Saved entries:
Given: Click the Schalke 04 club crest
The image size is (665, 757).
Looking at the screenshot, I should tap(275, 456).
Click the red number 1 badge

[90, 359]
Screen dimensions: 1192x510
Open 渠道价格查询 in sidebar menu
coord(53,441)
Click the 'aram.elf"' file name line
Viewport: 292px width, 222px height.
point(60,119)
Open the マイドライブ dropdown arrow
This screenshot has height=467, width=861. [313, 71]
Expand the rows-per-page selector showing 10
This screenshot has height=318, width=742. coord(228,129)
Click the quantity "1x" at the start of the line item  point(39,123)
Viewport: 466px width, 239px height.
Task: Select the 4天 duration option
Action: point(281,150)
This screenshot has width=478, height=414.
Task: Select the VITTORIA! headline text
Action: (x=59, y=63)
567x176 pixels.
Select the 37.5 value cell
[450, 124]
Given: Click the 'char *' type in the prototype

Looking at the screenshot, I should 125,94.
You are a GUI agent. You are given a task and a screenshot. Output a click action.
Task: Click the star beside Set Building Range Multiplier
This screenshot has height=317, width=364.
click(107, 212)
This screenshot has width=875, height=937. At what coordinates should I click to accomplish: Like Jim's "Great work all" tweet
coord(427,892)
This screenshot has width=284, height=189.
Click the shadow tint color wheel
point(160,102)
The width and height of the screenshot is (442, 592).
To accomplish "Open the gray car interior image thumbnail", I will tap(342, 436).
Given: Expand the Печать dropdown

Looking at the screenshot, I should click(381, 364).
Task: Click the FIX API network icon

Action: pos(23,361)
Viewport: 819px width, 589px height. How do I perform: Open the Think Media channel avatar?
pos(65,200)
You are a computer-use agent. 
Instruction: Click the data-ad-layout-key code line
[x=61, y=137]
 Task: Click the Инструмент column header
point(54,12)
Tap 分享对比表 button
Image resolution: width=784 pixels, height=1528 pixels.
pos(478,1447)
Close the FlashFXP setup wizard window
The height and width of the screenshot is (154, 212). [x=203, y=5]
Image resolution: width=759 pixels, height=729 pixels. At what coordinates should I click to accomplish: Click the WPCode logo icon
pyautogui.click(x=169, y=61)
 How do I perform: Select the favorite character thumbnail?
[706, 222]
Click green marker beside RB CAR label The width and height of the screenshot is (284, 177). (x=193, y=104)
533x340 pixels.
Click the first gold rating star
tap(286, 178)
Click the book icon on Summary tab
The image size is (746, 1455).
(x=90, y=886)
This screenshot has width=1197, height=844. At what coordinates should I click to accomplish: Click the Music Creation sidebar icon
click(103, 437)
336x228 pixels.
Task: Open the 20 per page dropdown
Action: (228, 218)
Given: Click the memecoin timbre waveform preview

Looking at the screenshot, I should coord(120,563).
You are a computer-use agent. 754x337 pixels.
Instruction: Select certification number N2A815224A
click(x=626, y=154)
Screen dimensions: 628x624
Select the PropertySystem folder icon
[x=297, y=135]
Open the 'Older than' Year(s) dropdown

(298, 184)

» WORK REQUIRED: Determine which lines above include the word "dimensions", and report those lines in full.

» RESPONSE FOR THIS EXERCISE:
Screen dimensions: 1192x510
Screen dimensions: 628x624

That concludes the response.